We should all be concerned. The inquiry seems to have lost its compass, and the committee its coherence. If the FEC has abandoned its original intent to examine competition in banking, it might be time to say so plainly, rather than pretend that this detour was part of the plan.
*Martien Lubberink is an Associate Professor in the School of Accounting and Commercial Law at Victoria University. He has worked the the central bank of the Netherlands where he contributed to the development of new regulatory capital standards and regulatory capital disclosure standards for banks worldwide and for banks in Europe (Basel III and CRD IV respectively).
This article first ran here and is used with permission.
10 Comments
Thanks Martien. Is there anything this Government does for New Zealanders rather than its major donors?
This was always going to be the way though, as I said repeatedly prior to National being elected. The whole coalition is captured by special interest groups, mainly big business. They are basically taking orders from the big banks in this case, to focus on tiny details instead of the bigger picture.
Thanks for the article.
I think the conversation has morphed into one about capital ratios because everyone seems to have identified the issues of lack of competition and resulting very high profit margins but - and in spite of - a lot of talk -no one has put forward any plausible solutions.

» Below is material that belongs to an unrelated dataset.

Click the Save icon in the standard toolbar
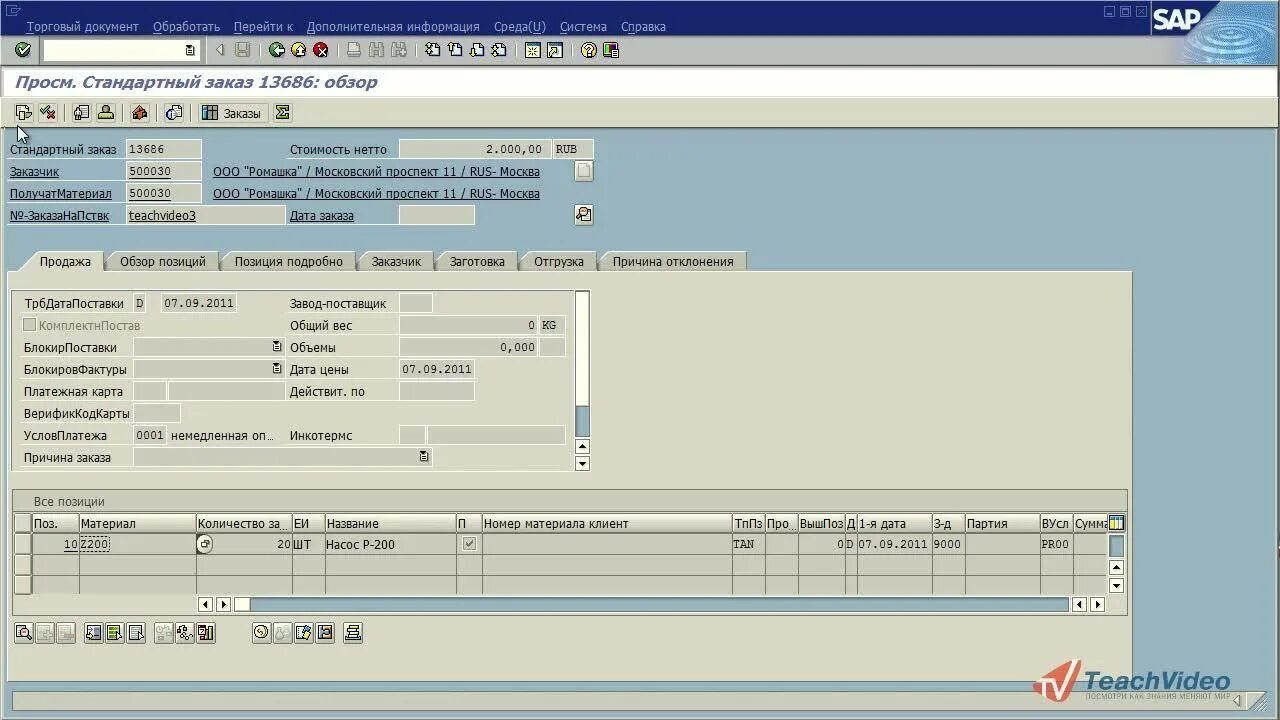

Reducing the capital requirements with an expectation of reduced interest rates for borrowers, including farmers, is an easy band wagon to jump onto and one relatively easily understood.
Agree, probably because there are no "solutions". I have witnessed a number of businesses (rural and urban) rage against one of the big 4, move to a new finance option, often offshore, only to realise they out of the frypan into the fire. The reality often is the business dosnt work, or the people have a strange take on numbers and reality. Not saying the banks are perfect but just an observation.

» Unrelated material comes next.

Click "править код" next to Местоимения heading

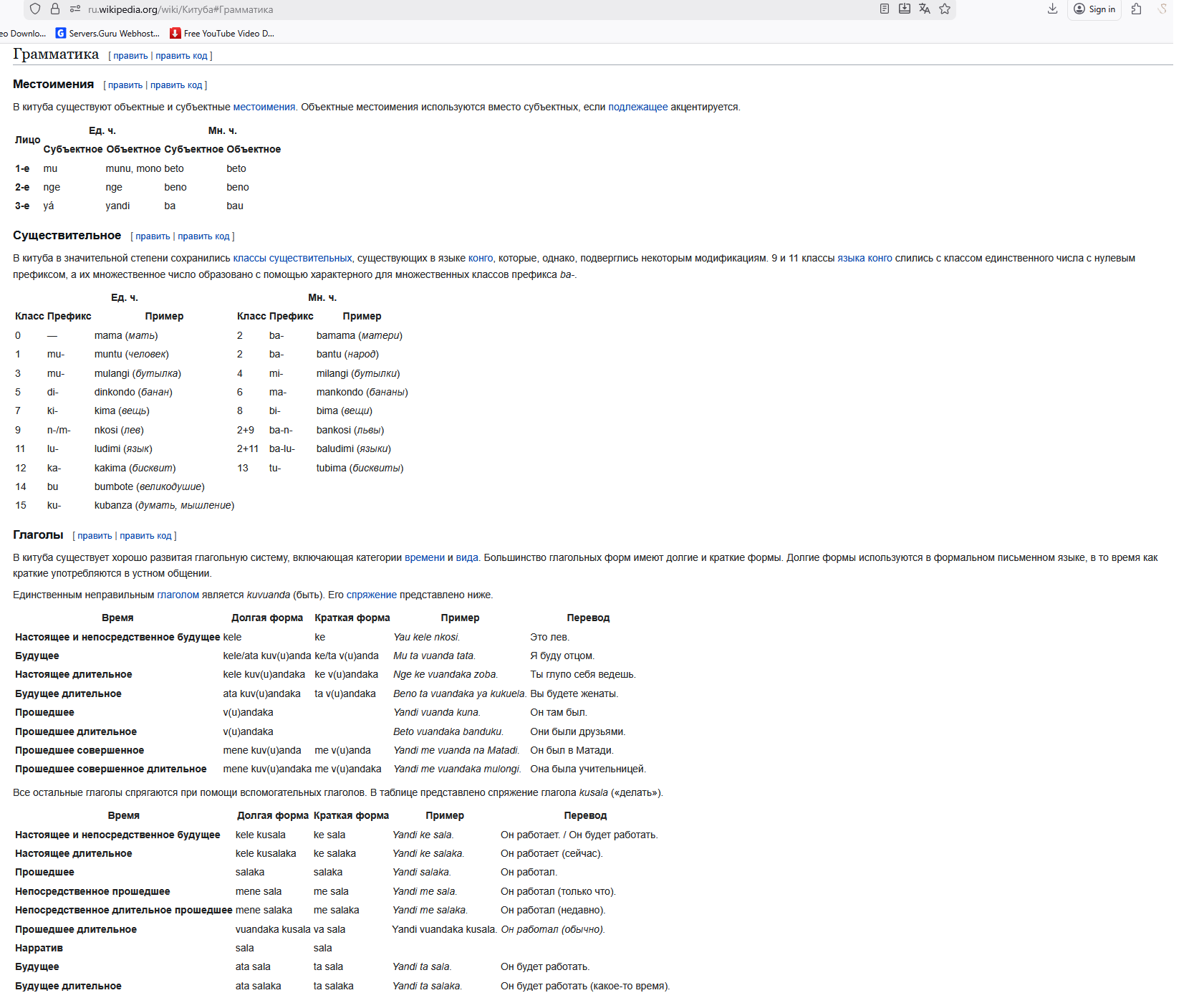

"There are no solutions" Why not just constrain them on how much money they can print? Limit what they can lend out. They in many respects undermine the productivity of the economy, and any existing regulation is simply not achieving what is required. I don't believe that 'Capital Ratios' as currently defined is meeting this requirement.

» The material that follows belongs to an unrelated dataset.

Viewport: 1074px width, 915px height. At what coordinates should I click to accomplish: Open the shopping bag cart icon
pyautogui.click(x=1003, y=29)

I suggest it is the government who should be determining the level of 'money' that is circulating in the economy, not the private banks, or even the RBNZ. Deregulating the banks in the 80's was the government abrogating their responsibilities to their constituents. That needs to be fixed.
Good article.
But capital requirements, as we head into physical de-growth permanently, are going to be really really important. And eventually, not enough. Trace it through, and the whole banking system is parasitic - there is no reason we couldn't have set up a trading-proxy system ex interest/usury, and indeed many cultures have.
Which cultures?
Try a Google search for cultures against usury or Wikipedia for a detailed response. Google ai generated an immediate lengthy response for me to these search words.
"The Aussie Banks hate the RBNZ capital requirements. Why? It hits their bottom line. Less money for bonuses. Who's been lobbying for them to be relaxed? National's (unofficial) Economic Adviser, the NZ Initiative. Its former Senior Economist is the PM's (and Willis') Adviser. Don't forget how the former ANZ Chair is previous Nat Party PM, John Key, & subsequent ANZ Chairs flew with PM Luxon on trips to Japan and, in the form of Scott St John, to India."
My uniformed opinion is that the banking enquiry was from the start was a voter appeasement action to keep their current supporters onside, and not to change anything... just enough action to appear decisive and potent while preserving the status quo.